§ INSTRUCTIONS TO FOLLOW
Reproduce every one of the rows below word for word, omitting the pictures from your answer.

────────────────────

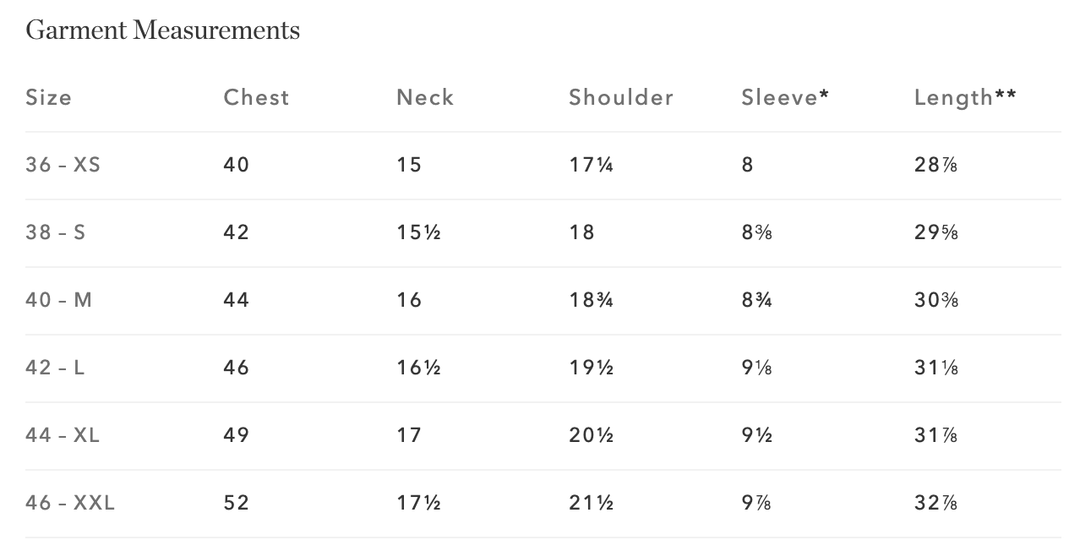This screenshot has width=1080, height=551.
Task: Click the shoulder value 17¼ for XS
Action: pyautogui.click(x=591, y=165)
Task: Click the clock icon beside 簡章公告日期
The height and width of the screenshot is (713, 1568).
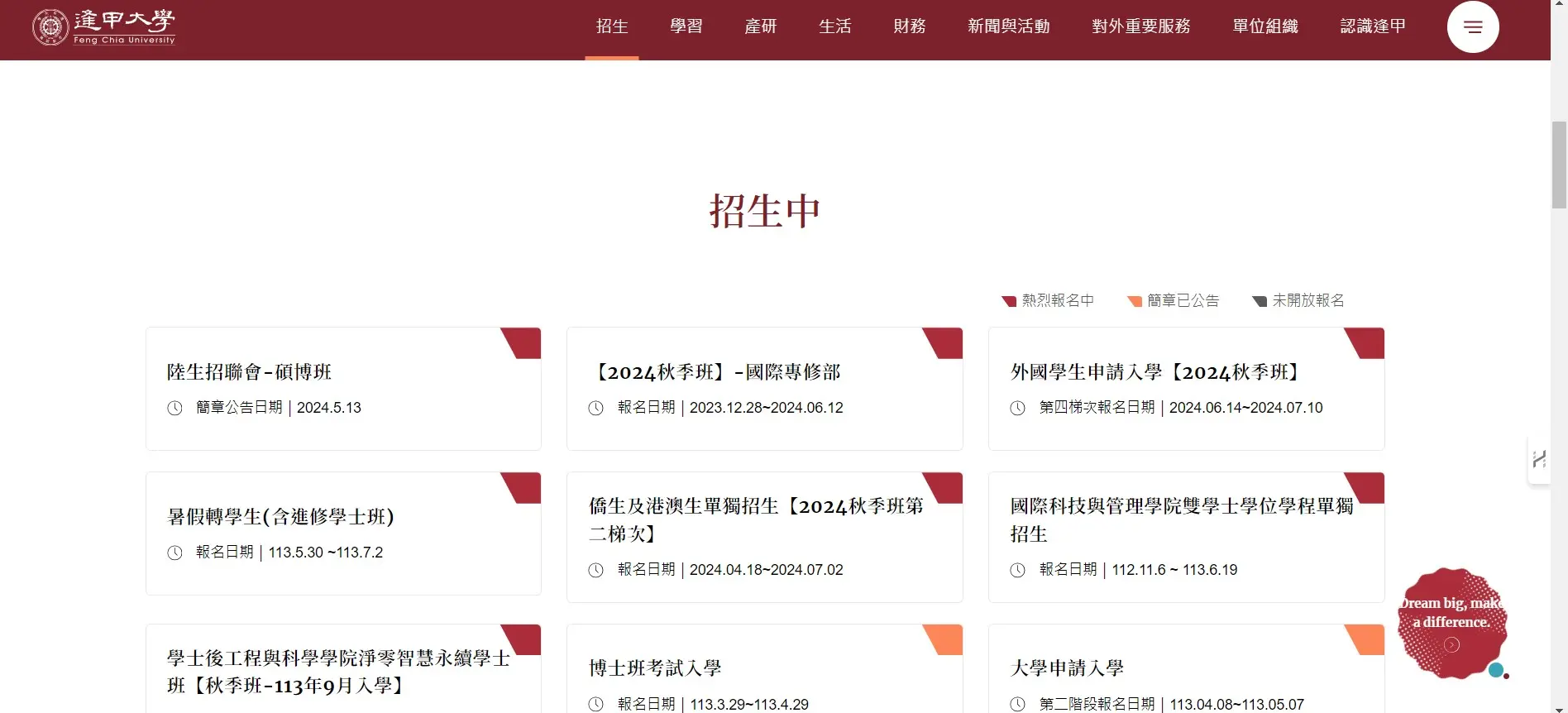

────────────────────

§ FINISHED ANSWER
This screenshot has width=1080, height=551.
Task: Click the shoulder value 17¼ for XS
Action: pyautogui.click(x=591, y=165)
Task: Click the clock icon beside 簡章公告日期
The height and width of the screenshot is (713, 1568).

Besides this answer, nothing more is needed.